(Stored data)
......

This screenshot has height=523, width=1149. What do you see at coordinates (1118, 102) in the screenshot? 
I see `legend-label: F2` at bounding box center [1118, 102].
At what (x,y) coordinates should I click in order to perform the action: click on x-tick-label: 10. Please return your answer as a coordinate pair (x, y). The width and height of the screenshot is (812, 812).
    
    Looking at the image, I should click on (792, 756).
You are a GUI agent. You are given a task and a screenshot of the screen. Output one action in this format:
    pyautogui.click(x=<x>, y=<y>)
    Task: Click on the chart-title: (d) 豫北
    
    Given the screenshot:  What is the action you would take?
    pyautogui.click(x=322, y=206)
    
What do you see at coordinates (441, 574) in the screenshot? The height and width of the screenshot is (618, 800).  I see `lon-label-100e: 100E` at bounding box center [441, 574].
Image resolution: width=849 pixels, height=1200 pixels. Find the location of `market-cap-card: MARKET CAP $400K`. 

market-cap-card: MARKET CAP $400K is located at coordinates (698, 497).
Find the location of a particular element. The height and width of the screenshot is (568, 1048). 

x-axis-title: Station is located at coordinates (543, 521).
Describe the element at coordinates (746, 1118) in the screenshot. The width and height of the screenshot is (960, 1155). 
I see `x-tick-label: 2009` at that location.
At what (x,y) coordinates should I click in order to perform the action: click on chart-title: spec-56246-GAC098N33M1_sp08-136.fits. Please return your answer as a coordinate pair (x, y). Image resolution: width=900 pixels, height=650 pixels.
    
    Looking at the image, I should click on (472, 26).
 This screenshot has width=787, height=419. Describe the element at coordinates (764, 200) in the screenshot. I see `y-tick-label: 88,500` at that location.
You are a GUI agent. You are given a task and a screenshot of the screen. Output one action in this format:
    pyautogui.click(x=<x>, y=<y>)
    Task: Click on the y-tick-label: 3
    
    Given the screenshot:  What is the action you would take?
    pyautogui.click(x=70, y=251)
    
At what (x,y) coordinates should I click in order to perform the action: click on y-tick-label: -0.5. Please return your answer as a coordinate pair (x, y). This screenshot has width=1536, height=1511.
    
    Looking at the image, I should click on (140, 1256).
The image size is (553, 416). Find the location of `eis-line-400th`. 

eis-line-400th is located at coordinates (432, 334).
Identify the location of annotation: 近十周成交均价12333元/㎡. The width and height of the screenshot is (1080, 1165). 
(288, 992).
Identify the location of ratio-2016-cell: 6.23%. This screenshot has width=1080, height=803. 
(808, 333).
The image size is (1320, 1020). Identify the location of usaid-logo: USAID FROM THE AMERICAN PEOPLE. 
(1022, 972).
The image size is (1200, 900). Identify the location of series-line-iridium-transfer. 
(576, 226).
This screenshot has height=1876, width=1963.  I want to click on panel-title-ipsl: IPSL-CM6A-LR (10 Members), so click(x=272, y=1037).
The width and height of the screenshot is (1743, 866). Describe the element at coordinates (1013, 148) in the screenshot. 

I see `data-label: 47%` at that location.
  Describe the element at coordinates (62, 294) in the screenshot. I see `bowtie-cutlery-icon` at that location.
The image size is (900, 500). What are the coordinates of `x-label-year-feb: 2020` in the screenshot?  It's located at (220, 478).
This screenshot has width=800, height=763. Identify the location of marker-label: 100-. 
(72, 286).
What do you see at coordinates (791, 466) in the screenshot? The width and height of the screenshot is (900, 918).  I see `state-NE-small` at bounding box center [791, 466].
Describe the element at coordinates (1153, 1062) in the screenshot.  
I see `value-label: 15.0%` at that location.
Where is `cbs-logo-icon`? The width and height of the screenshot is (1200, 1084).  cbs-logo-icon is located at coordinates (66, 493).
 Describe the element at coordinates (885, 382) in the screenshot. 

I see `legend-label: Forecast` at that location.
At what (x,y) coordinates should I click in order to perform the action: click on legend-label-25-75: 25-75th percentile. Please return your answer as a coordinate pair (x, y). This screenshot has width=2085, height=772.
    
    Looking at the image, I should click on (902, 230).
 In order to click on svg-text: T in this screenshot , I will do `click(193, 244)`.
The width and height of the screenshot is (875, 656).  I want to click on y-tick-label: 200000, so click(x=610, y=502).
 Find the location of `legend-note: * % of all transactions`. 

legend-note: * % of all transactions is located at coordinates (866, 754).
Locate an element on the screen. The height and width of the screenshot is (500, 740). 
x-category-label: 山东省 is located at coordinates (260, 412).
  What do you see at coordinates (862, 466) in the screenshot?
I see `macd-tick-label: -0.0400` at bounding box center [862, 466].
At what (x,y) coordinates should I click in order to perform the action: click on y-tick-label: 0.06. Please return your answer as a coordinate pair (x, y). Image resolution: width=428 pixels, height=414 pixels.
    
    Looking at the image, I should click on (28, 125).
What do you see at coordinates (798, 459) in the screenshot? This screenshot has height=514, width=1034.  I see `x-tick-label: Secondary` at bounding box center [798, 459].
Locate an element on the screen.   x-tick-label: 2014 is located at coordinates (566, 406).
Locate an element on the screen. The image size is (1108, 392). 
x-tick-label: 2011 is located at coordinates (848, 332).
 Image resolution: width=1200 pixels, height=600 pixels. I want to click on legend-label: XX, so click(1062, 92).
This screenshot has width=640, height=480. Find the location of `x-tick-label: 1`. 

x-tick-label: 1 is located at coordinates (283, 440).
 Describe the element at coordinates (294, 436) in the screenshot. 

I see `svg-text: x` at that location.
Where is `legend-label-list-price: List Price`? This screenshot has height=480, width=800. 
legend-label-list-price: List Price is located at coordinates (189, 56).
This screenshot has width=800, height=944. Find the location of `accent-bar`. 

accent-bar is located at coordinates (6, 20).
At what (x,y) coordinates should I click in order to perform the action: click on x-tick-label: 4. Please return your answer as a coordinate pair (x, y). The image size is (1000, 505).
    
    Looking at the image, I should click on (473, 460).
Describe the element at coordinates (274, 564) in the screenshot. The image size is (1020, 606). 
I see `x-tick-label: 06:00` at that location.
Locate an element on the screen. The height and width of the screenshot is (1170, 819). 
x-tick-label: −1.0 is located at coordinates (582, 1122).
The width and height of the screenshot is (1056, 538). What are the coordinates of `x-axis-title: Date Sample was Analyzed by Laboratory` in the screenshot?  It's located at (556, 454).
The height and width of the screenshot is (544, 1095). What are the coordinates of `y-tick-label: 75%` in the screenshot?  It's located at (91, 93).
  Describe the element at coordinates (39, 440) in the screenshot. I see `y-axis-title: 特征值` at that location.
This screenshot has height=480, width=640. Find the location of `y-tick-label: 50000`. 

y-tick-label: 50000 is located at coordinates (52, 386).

......

**Action item:** Please reproduce the lines above verbatim, beginning at the line that contains "This screenshot has width=800, height=944." and stopping after the line that contains "The width and height of the screenshot is (1056, 538).".

**Response:**
This screenshot has width=800, height=944. Find the location of `accent-bar`. 

accent-bar is located at coordinates (6, 20).
At what (x,y) coordinates should I click in order to perform the action: click on x-tick-label: 4. Please return your answer as a coordinate pair (x, y). The image size is (1000, 505).
    
    Looking at the image, I should click on (473, 460).
Describe the element at coordinates (274, 564) in the screenshot. The image size is (1020, 606). 
I see `x-tick-label: 06:00` at that location.
Locate an element on the screen. The height and width of the screenshot is (1170, 819). 
x-tick-label: −1.0 is located at coordinates (582, 1122).
The width and height of the screenshot is (1056, 538). What are the coordinates of `x-axis-title: Date Sample was Analyzed by Laboratory` in the screenshot?  It's located at (556, 454).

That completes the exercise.